Details of vLLM PagedAttention.

What Are Keys and Values in PagedAttention?

In the context of transformer-based Large Language Models (LLMs), keys (K) and values (V) are components of the attention mechanism used during inference.

• Keys (K): Represent encoded representations of previous tokens, used to determine how much attention each token should pay to previous tokens.
• Values (V): Contain the actual information used to generate the next token, weighted based on attention scores.

PagedAttention manages these key-value (KV) caches efficiently to store past token embeddings so the model doesn’t have to recompute them in every step, drastically speeding up inference.

Concrete Example: Key-Value Pairs in Action

Let’s take a simple example where an LLM is generating text based on a prompt.

Example Prompt:

User: "The capital of France is"

Tokenized Version (Using Byte-Pair Encoding or SentencePiece):

["The", "capital", "of", "France", "is"]

Each token gets embedded into a high-dimensional space (e.g., 4096 dimensions for LLaMA-2-70B). Let’s assume we use 4096-dimension embeddings for simplicity.

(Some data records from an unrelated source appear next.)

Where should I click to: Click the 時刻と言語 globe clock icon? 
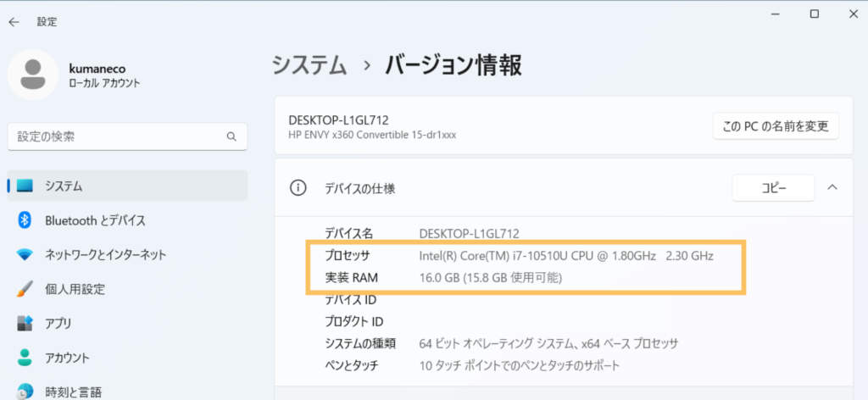25,392
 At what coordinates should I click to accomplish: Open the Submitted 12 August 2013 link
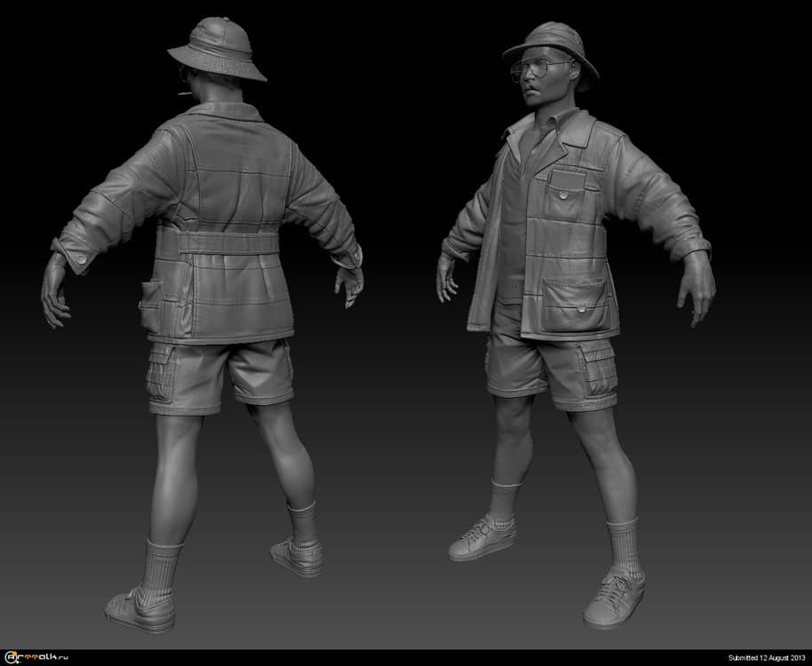click(762, 657)
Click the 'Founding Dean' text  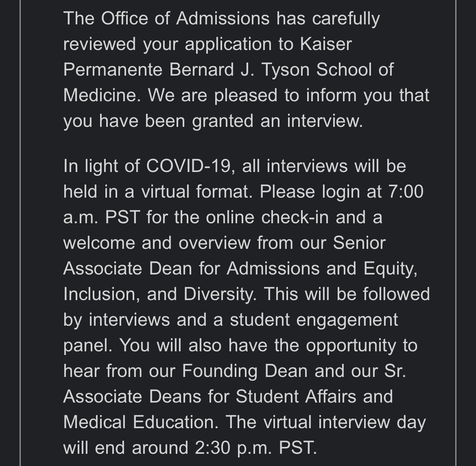(x=244, y=372)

Step-by-Step Key-Value Storage

1. The model encodes each token and stores:
   • Key (K): A vector that helps determine how relevant this token is in future attention computations.
   • Value (V): The actual contextual representation of the token.

2. When generating the next token (“Paris”), the model:
   • Computes attention scores between “Paris” and all previous tokens using dot product of queries (Q) and keys (K).
   • Uses the weighted sum of values (V) to form the new representation.
3. Instead of recomputing attention from scratch, PagedAttention retrieves precomputed (K, V) values from memory pages for fast lookup.

How PagedAttention Optimizes Key-Value Caching

• Without PagedAttention: Each request would store KV pairs in one long, contiguous memory buffer. If a request finishes early, the allocated space is wasted.
• With PagedAttention: KV pairs are stored in small pages (e.g., chunks of 16 tokens), allowing efficient reuse and minimizing fragmentation.